The last thing Curtis Wood remembers before waking up in the hospital was trying to close a bag of bagels.
On Jan. 27, 2016, the Titusville, Florida, resident went to a local hardware store to pick up supplies for a home improvement project. While there, he began to feel disoriented.
"I couldn't recognize my surroundings," Curtis says. "I was very confused."
Despite his confusion, Curtis decided to stop at a bakery before heading home. But when he tried to fold the paper bag holding his bagels, he realized something was seriously wrong. Curtis called his wife Nancy.
"He started saying, 'My fingers, my fingers, the bagels…,' and I told him, 'You may be having a stroke,'" Nancy recalls.
Nancy's instincts were right. Curtis was taken to Parrish Medical Center where doctors found that he had, indeed, experienced a stroke. When Nancy arrived, she realized the severity of the situation.
"I grabbed his hand, and said 'I'm here.' That's when I realized he was paralyzed on his whole left side," Nancy says.
Nancy's fears were eased a bit when she learned that Parrish Medical Center was using telemedicine advances to help assess her husband's situation. The hospital was the first in the state to join Mayo Clinic's telestroke initiative, a unique program that connects patients with experts at Mayo Clinic's Comprehensive Stroke Center.
Using a telemedicine robot, Mayo Clinic neurologist Benjamin Eidelman, M.D., could see and speak to Curtis, even though the two were more than 200 miles apart. Through that evaluation, Dr. Eidelman determined Curtis had suffered an intracerebral hemorrhage. This kind of stroke occurs when a weakened blood vessel ruptures and bleeds into the brain. The blood accumulates and compresses the surrounding brain tissue.
Treatment options for this type of stroke are limited. But at Mayo Clinic a clinical trial offered a potential treatment for Curtis. Arrangements were made to transfer him to Mayo Clinic's Florida campus.
Though it accounts for just 13 percent of all strokes, hemorrhagic stroke is the primary cause of stroke-related death, says W. David Freeman, M.D., a neurologist and director of Mayo Clinic's NeuroCritical Care unit. Only about 25 percent of patients survive this type of stroke. Those who do survive often have significant complications.
Institutions around the country are actively trying to find new ways to treat these patients, Dr. Freeman says. As part of that effort, Mayo Clinic participates in a stroke research clinical trial led by Johns Hopkins University. Known as MISTIE-III, the trial assesses the potential of a minimally invasive surgical treatment of intracerebral stroke.
During the procedure, physicians place a catheter into the brain via an artery in the groin and deliver a clot-busting medication. The goal is for the medicine to dissolve the clot that formed after the bleeding from the stroke stopped. The blood then flows through the catheter out of the brain and into a collection bag.

● **Records supplied**:
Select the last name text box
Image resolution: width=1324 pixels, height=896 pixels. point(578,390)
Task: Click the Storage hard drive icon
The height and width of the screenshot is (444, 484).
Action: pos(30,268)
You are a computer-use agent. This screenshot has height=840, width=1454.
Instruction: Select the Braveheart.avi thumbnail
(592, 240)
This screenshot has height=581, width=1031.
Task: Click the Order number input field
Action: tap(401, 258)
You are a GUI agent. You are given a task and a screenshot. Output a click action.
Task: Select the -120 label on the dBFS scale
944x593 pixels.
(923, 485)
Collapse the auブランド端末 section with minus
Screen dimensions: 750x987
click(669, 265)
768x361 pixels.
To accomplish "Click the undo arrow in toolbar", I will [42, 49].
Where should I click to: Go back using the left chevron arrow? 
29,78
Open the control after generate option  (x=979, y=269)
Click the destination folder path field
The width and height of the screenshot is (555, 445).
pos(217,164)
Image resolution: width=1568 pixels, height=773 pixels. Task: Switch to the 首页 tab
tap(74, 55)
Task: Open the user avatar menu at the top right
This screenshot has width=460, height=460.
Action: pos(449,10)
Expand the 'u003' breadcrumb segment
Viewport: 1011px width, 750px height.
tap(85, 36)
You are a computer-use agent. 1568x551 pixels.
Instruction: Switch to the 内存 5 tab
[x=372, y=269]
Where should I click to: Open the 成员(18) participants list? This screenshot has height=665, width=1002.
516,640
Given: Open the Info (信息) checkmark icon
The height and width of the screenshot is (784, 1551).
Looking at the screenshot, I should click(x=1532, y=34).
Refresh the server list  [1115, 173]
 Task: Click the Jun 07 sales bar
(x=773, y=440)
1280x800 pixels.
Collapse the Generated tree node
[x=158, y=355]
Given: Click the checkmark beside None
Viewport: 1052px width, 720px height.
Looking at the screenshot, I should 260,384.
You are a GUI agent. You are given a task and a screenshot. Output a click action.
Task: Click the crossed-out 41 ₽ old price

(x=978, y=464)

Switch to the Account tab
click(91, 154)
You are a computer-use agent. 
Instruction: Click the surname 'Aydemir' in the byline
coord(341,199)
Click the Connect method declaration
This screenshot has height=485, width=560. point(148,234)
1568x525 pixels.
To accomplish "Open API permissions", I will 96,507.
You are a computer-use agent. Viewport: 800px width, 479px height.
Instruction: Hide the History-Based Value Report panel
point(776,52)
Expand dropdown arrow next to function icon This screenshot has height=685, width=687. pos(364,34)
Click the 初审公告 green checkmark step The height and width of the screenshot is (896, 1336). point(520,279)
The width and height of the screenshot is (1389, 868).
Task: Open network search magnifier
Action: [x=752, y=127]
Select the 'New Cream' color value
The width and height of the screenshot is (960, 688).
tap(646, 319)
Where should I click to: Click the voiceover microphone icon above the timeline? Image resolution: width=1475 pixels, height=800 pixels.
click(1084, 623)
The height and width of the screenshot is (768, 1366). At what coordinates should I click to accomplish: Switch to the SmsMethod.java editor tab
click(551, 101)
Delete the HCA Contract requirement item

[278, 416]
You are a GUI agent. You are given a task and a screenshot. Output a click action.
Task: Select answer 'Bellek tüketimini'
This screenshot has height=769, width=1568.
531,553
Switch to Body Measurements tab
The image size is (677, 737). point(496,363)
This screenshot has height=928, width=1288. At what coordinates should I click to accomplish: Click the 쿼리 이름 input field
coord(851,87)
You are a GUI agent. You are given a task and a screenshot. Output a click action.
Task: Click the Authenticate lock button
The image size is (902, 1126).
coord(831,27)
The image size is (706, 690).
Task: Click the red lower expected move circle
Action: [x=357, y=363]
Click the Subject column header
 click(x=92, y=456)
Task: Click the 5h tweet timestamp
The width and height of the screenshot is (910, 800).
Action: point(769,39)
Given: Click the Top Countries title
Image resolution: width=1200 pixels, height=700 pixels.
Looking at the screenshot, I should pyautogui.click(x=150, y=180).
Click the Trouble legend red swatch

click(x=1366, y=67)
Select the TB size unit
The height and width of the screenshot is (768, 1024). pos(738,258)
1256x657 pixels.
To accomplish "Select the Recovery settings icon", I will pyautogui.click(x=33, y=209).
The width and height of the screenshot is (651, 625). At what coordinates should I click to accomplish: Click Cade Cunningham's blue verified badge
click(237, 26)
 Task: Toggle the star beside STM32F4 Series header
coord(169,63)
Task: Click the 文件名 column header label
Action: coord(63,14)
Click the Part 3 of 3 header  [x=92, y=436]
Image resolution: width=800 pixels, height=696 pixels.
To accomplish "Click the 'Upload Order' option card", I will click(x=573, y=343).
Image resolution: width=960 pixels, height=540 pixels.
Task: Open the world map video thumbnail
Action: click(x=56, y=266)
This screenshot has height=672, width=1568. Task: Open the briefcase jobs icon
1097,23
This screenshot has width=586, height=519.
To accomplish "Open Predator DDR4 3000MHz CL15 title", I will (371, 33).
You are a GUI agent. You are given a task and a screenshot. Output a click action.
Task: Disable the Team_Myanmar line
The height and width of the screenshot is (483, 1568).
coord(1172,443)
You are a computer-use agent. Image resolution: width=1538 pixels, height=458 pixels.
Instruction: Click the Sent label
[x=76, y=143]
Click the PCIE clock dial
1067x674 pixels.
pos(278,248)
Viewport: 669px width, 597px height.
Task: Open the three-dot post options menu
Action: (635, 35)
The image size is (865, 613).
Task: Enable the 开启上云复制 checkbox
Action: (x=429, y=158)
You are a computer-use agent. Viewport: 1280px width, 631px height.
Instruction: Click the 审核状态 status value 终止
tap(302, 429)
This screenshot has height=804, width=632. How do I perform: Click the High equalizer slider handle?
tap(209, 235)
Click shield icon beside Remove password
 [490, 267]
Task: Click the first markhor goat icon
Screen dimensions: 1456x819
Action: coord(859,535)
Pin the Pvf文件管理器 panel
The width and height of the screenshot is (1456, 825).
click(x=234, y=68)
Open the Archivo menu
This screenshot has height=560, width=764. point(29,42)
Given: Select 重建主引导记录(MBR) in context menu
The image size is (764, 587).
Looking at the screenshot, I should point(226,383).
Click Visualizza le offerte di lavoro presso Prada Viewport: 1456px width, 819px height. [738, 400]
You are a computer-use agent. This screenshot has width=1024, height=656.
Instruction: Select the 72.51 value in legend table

● **Problem set**:
[A] Reproduce the stretch of the stroke article from "Treatment options for" through "Clinic's Florida campus.", word for word.
[B] According to the stroke article, about what share of patients survive the type of stroke Curtis suffered?
Rely only on the stroke article, not the listing.

● **Numbered responses**:
[A]
Treatment options for this type of stroke are limited. But at Mayo Clinic a clinical trial offered a potential treatment for Curtis. Arrangements were made to transfer him to Mayo Clinic's Florida campus.

[B] About 25 percent.